D. E. Kissel, S. J. Smith and D. W. Dillow2

ABSTRACT

This study was prompted by the present controversy over the role that N-fertilizer use may have in reducing water quality. Our objective was to determine the disposition of N fertilizer (enriched with 15N) applied to level (< 2% slope) Houston Black clay near the economic optimum application rate (112 kg N/ha) for grain sorghum (Sorghum bicolor [L.] Moench). Particular emphasis was placed on determining the amount of applied N which leached below the root zone at different times during and after the growing season. A large, undisturbed, field-drainage lysimeter was used to measure leaching of NO3-N below the root zone.

During spring 1973 94 mm of drainage water containing a mean concentration of 2.4 ppm fertilizer-derived NO3-N percolated through the soil profile. At crop maturity, only 55% of the N applied the previous spring was recovered by the crop or was present in drainage water. Large amounts of N not recovered by the crop were either measured as immobilized N (20% of the applied N) or were unrecovered and assumed denitrified (17%). During fall and winter approximately 120 mm of drainage water containing 0.5 ppm or less fertilizer-derived NO3-N percolated through the soil profile. These results indicate that for rainfall conditions observed in this study (minimal crop water deficit), the application N fertilizer to grain sorghum at the near-optimum economic rate probably will not seriously reduce ground-water quality on a swelling clay soil, even though crop recovery of applied N may be low.

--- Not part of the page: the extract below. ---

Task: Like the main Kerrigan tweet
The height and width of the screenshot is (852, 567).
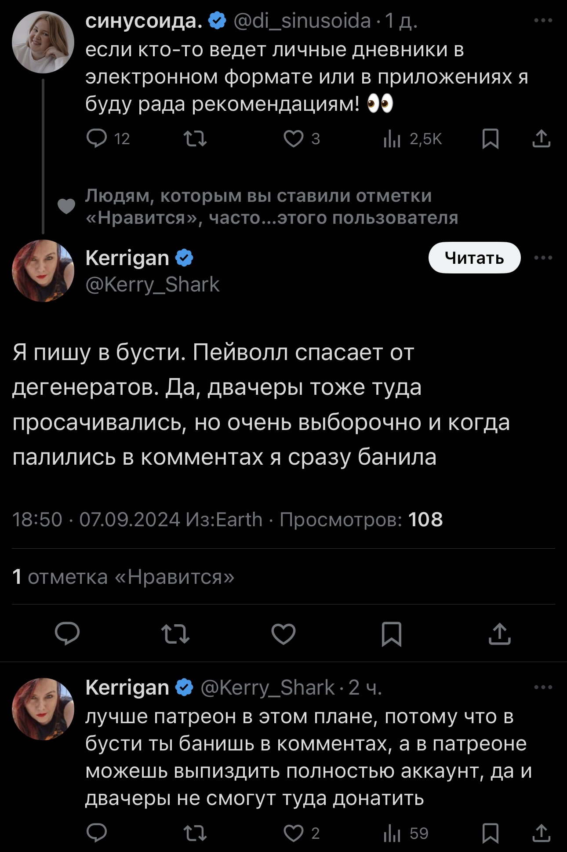Action: point(284,634)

Key Words: nitrate leaching • nitrogen fertilizer efficiency • nitrogen balance • 15N • lysimeter


NOTES

1 Contribution from the Tex. Agric. Exp. Sta., Tex. A&M University, College Station, Tex. in cooperation with the Agricultural Research Service, USDA.

2 Associate Professor, Tex. Agric. Exp. Sta., Temple, TX 76501; Soil Scientist, and Biological Laboratory Technician, USDA Water Qual. Manage. Lab., Durant, OK 74701, respectively.

Received for publication July 3, 1975.